Reputation: 10383
Haven't found a Q/A on SO that quite answers this situation. I have implemented solutions from some to get as far as I have.
I'm parsing the header (metadata) part of VCF files. Each line has the format:
##TAG=<key=val,key=val,...>
I have a regex that parses the multiple k-v pairs inside the <>
, but I can't seem to add in the <>
and have it still "work."
s = 'a=1,b=two,c="three"'
pat = re.compile(r'''(?P<key>\w+)=(?P<value>[^,]*),?''')
match = pat.findall(s)
print(dict(match))
#{'a': '1', 'b': 'two', 'c': '"three"'}
Also,
s = 'a=1,b=two,c="three"'
pat = re.compile(r'''(?:(?P<key>\w+)=(?P<value>[^,]*),?)''')
match = pat.findall(s)
print(match)
print(dict(match))
#[('a', '1'), ('b', 'two'), ('c', '"three"')]

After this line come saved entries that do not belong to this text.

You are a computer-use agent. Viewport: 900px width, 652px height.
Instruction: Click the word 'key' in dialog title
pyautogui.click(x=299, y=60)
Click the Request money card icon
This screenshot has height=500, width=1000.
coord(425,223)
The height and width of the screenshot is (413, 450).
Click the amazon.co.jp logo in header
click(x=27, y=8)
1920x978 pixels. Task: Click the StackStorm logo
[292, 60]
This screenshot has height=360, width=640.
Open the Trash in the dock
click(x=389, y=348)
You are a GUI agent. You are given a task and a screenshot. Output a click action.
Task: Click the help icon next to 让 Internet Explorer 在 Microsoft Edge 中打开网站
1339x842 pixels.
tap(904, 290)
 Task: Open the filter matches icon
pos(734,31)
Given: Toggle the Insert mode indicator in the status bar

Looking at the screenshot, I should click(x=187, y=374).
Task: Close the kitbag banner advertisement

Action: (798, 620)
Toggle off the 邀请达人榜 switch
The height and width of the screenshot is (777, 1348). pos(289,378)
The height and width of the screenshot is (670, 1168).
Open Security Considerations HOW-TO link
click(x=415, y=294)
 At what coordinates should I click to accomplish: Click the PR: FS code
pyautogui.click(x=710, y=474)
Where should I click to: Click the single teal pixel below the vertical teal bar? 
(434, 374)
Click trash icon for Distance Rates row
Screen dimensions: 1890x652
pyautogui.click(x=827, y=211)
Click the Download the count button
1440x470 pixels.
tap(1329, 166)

#{'a': '1', 'b': 'two', 'c': '"three"'}
So, I thought I might be able to do:
s = '<a=1,b=two,c="three">'
pat = re.compile(r'''<(?:(?P<key>\w+)=(?P<value>[^,]*),?)>''')
match = pat.findall(s)
print(match)
print(dict(match))
#[]
#{}
If possible, I'd really like to do something like:
\#\#(?P<tag>)=<(?:(?P<key>\w+)=(?P<value>[^,]*),?)>
and capture the TAG and all of the k-v pairs. And obviously, I'd like it to "work."
I realize the "proper" solution here is likely to use a parser rather than regex. But I'm a bioinformatics person, not a programmer. And the format is very consistent and laid out in a standardized specification that is (almost) always followed.
Upvotes: 2
Views: 57
Reputation: 18611
With PyPi regex:
import regex
s = '##TAG=<key=val,key2=val2>'
pat = regex.compile(r'''##(?P<tag>\w+)=<(?:(?P<key>\w+)=(?P<value>[^,<>]*),?)*>''')
match = pat.search(s)
print([match.group("tag"), list(zip(match.captures("key"), match.captures("value")))])
See Python proof | Regex explanation
--------------------------------------------------------------------------------
## '##'
--------------------------------------------------------------------------------
(?P<tag> group and capture to \k<tag>:
--------------------------------------------------------------------------------
\w+ word characters (a-z, A-Z, 0-9, _) (1 or
more times (matching the most amount
possible))
--------------------------------------------------------------------------------
) end of \k<tag>
--------------------------------------------------------------------------------
=< '=<'
--------------------------------------------------------------------------------
(?: group, but do not capture (0 or more times
(matching the most amount possible)):
--------------------------------------------------------------------------------
(?P<key> group and capture to \k<key>:
--------------------------------------------------------------------------------
\w+ word characters (a-z, A-Z, 0-9, _) (1
or more times (matching the most
amount possible))
--------------------------------------------------------------------------------
) end of \k<key>
--------------------------------------------------------------------------------
= '='
--------------------------------------------------------------------------------
(?P<value> group and capture to \k<value>:
--------------------------------------------------------------------------------
[^,<>]* any character except: ',', '<', '>' (0
or more times (matching the most
amount possible))
--------------------------------------------------------------------------------
) end of \k<value>
--------------------------------------------------------------------------------
,? ',' (optional (matching the most amount
possible))
--------------------------------------------------------------------------------
)* end of grouping
--------------------------------------------------------------------------------
> '>'
Results: ['TAG', [('key', 'val'), ('key2', 'val2')]]
Upvotes: 1